----- TEXT -----
PECAN CRUSTED CHICKEN OVER FIELD GREENS WITH CARAMEL CITRUS VINAIGRETTE
Steps:
- For the chicken:
- Preheat heat oven to 400 degrees F.
- Place chicken and lowfat buttermilk into a plastic bag and allow to sit for 15 minutes up to overnight.
- While chicken is marinating combine pecans with spices and mix well. Place mixture into a shallow dish. Remove chicken and allow excess buttermilk to drain. Coat both sides of the chicken pieces with the pecan/spice mixture.
- Heat a medium, 10-inch oven-proof saute pan on the stove. Using 1/2 teaspoon oil per piece, sear chicken for 1 minute on each side and then place entire pan into oven (if you do not have an oven proof saute pan simply transfer chicken to a baking sheet and proceed) for 10 to 15 minutes. When done and slightly cooled, slice. Note: chicken can be done a day ahead of time. Leftover chicken makes a great chicken salad.
----- DATA EXTRACT -----
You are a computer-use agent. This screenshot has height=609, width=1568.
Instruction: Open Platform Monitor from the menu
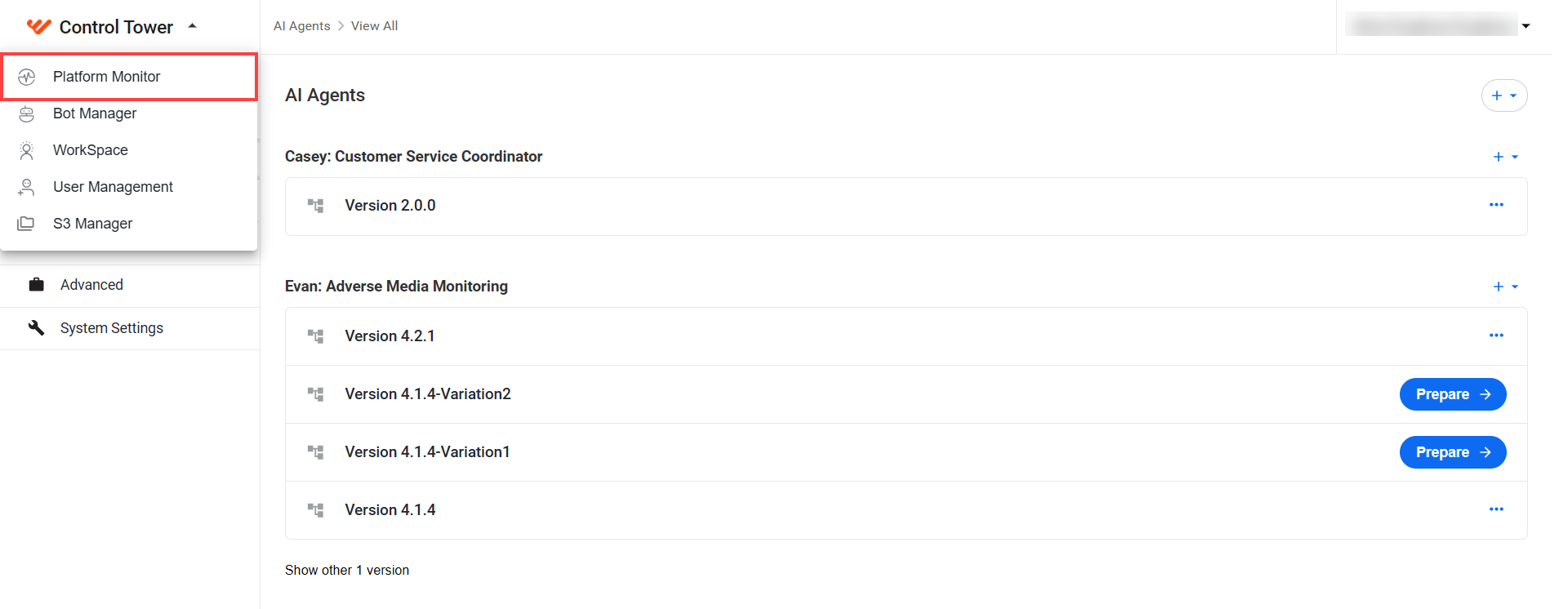tap(129, 77)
-----
REQUIREMENTS →
- A) Rewrite the pecan chicken recipe, everything from "- Place chicken" down to "great chicken salad.", putting "skillet" wherever "saute pan" appears.
- B) Write the next part of the pecan crusted chicken recipe, picking up after its last sentence.

TASK ANSWERS →
- A)
- Place chicken and lowfat buttermilk into a plastic bag and allow to sit for 15 minutes up to overnight.
- While chicken is marinating combine pecans with spices and mix well. Place mixture into a shallow dish. Remove chicken and allow excess buttermilk to drain. Coat both sides of the chicken pieces with the pecan/spice mixture.
- Heat a medium, 10-inch oven-proof skillet on the stove. Using 1/2 teaspoon oil per piece, sear chicken for 1 minute on each side and then place entire pan into oven (if you do not have an oven proof skillet simply transfer chicken to a baking sheet and proceed) for 10 to 15 minutes. When done and slightly cooled, slice. Note: chicken can be done a day ahead of time. Leftover chicken makes a great chicken salad.

- B)
- For the greens:
- Cut, wash and spin greens. Toss greens with tomatoes and carrot, set aside.
- For the vinaigrette:
- Combine the caramel sauce with water and citrus juices and whisk. While whisking, drizzle in olive oil, lime zest, if using, and season with salt and pepper, to taste.
- To Assemble:
- Place greens in a bowl and lightly toss with 1/2 of the dressing. Mound on 4 plates and top with chicken and remaining dressing. ENJOY!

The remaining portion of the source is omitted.